Sayangnya, aku sebagai perawat kawula muda, tidak banyak tahu tentang seluk-beluk politik. Walaupun mata ini melihat apa yang terjadi di sekitar, Dinasti Politik kita sedang dikuasai oleh orang-orang yang sedang berburu kepentingan.
Ladang business politik ini kejam. Bukan hanya di tingkat nasional. Tetapi di lembaga-lembaga kecil sekelas klinik atau RS daerah, kadang tidak mau kalah kejamnya. Tajamnya ke bawah, ke rakyat kecil. Dalam perspektif kesehatan, mayoritas perawat, acapkali jadi korban.

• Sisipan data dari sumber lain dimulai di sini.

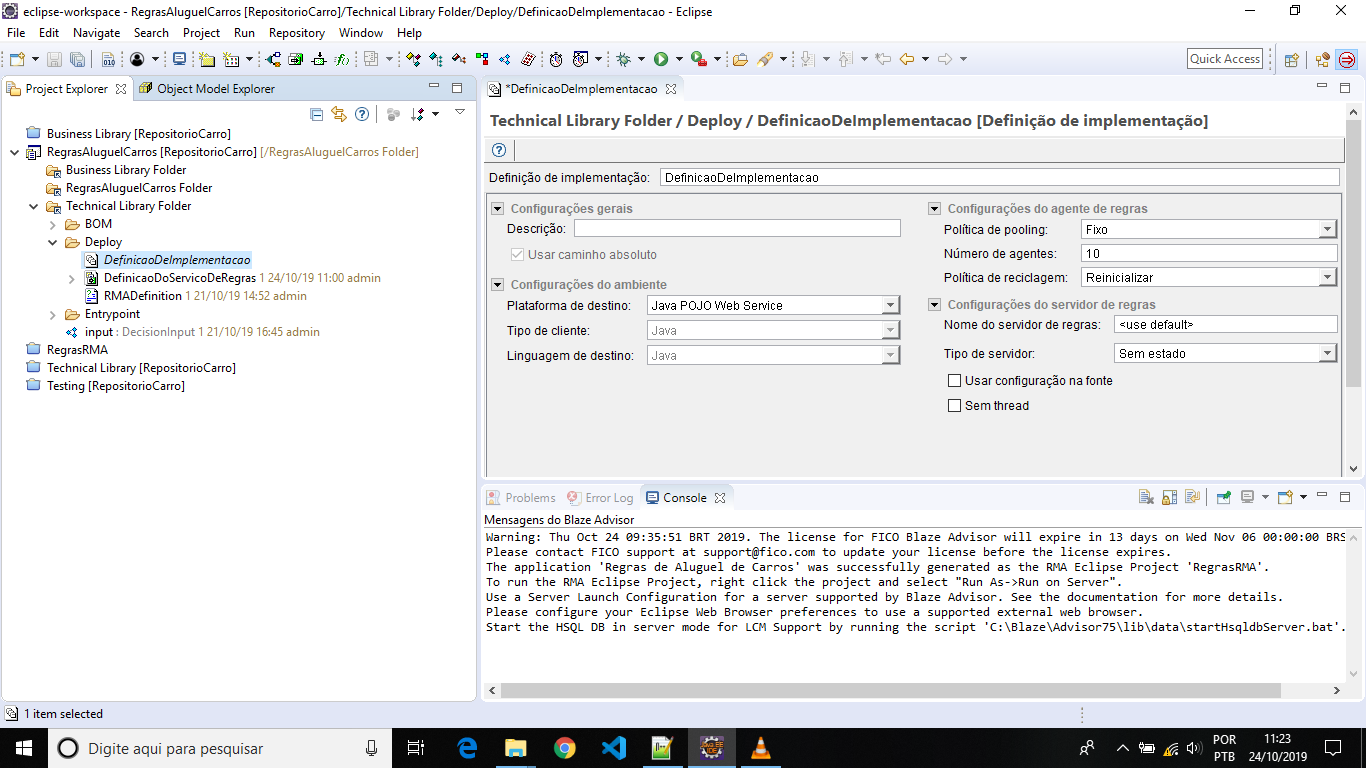Open the 'Política de pooling' dropdown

Sedihnya, perawat terlampau alim. Perawat muda Indonesia hanya sedikit yang berani bersuara. Takut ditangkap kemudian masuk penjara. Jadi, lebih baik berdiam diri agar aman. Perawat, mungkin ada juga profesi lain yang ada di negeri ini, merasa tidak ada nilainya, atau mendapatkan perlakuan adil, jadi permainan politik, tidak mampu berbuat apa-apa.
Demikian barangkali dinamika drama politik yang ada di negeri ini. Dari perspektif kami, yang terjadi pada profesi perawat, hanyalah sebagai contoh Opera Mini, akibat permainan politisi yang terjadi di berbagai instansi.
Intinya, aku pribadi tidak menentang adanya Dinasti Politik, sepanjang aktornya tahu diri. Kalau tidak tahu, jika perlu sekolah lagi aja. Jangan asal acting yang kelihatan banget noraknya. Karena korbannya bukan Stuntman (Pemeran Pengganti), melainkan asli mayoritas rakyat kecil.